In the time it took for the guard to return with the horses, Mal had managed to persuade his fellows to provide paper and ink to write a letter to Coby. There was nothing to seal it with, of course, and he dared not send anything too obviously ciphered, so he wrote a simple but heartfelt message wishing her well and praying that he would see both her and Kit soon. He handed it over, along with a few coins to speed it on its way.

“There you go, sir,” the first guard said, passing him Hector’s reins. “And here’s the other one you was asking about.”

“This is it? You’re certain?”

The second horse was a sturdy grey nag, dwarfed by Hector. Mal looked it over, noting its well-worn shoes and the sores in the corners of its mouth where the bit had rubbed.

“A hard-worked beast.”

“Aye, sir. The stablemaster says he would never have let a mangy beast like that go out in the King’s coronation procession.”

“Good. Now we shall find our man,” Mal said with a smile. “He may have killed himself, but he forgot one rather large witness.”

“Oh?”

“Every horse knows its way home. I intend to let this one loose, and follow it.”

He mounted Hector, leaned over the pommel of his saddle and gave the nag a slap on its rump. It made no move. He slapped it again. The horse turned and looked at Hector. Mal sighed. Of course. It would not want to take the lead with a larger, more dominant animal around. He dismounted and handed Hector’s reins to the guard.

“Keep him here, will you? I’ll be back as soon as I can.”
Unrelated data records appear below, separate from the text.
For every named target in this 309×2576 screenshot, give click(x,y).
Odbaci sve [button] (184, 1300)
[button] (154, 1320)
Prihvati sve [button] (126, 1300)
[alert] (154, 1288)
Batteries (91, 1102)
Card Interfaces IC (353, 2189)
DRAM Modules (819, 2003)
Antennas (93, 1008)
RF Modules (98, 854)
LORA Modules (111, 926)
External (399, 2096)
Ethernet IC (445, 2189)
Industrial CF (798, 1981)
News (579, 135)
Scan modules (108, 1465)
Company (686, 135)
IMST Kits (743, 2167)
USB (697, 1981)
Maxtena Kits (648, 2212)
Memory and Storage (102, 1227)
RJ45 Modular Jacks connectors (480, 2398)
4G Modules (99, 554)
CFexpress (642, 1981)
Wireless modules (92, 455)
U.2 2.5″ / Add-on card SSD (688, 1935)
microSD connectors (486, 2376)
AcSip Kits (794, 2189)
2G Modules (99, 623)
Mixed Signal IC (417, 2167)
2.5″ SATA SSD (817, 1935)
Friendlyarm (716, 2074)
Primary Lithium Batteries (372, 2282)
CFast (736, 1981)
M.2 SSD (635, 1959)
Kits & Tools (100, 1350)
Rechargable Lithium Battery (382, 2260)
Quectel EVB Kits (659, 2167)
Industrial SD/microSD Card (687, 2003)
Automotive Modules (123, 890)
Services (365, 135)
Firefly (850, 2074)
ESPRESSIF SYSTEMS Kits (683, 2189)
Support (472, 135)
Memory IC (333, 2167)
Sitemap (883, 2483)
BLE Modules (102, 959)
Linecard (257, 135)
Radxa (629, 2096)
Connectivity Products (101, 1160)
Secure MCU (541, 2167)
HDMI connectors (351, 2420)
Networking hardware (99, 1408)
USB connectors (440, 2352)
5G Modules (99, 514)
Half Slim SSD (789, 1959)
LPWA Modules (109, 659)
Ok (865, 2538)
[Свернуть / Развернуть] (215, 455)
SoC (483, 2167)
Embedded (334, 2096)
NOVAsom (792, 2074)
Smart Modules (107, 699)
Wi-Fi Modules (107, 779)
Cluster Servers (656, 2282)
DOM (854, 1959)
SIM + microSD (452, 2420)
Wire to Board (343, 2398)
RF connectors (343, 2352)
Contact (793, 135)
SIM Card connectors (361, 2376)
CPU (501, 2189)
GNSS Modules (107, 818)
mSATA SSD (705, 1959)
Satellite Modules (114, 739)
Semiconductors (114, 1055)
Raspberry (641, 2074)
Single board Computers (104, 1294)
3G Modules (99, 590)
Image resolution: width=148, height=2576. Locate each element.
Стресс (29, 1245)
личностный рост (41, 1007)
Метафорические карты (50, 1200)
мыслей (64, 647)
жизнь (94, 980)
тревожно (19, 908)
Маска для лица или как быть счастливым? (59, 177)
With a prayer to Saint Michael that the creature wouldn’t outrun him in the crowded streets, he led the nag a little way down the street and gave it another slap on the rump. It whinnied and broke into a trot. Mal jogged along behind it, ignoring the strange looks he got from passers-by.

“You’re going to have to run faster than that, my lord!” a man shouted, to uproarious laughter from his companions.

The nag led Mal about half a mile westwards then turned right, heading up Gracechurch Street towards Bishopsgate. Mal laboured after it, breath grating his throat, cursing his idleness these past few years. Time was he would have thought nothing of such a chase; now he was sweating and panting like an old man.

Thankfully his tormentor slowed as it approached the gate, finding its way blocked by the guards.

“Let it through,” Mal wheezed as he jogged up. “We’re on the King’s business.”

The gate guards stepped aside, and the chase began again. The street beyond was near empty, and the nag’s steady trot increased in pace. At least the road was flatter here. Mal broke into a run, hoping that this burst of speed meant the beast was nearing home.

Sure enough it slowed after another quarter of a mile and trotted up to the gates of a livery stable. Mal stumbled to a halt, his heart sinking. It was as he feared. This was a hired horse. Most likely the assassin had given a false name and the trail would go cold. Still, he had to try.

By the time he reached the stable, a groom had taken hold of the grey nag’s bridle and was leading it into a stall.

“You looking for a mount, sir?”

Mal turned to look at the man who had addressed him: a short, red-faced ostler in a greasy jerkin, stinking of his trade.

“That one,” he wheezed, pointing a shaking hand at the nag.

The ostler looked Mal up and down. “I think you’ll need a bigger beast than our Rosie, sir, if you don’t mind me saying.”

“Rosie? Is that the creature’s name?”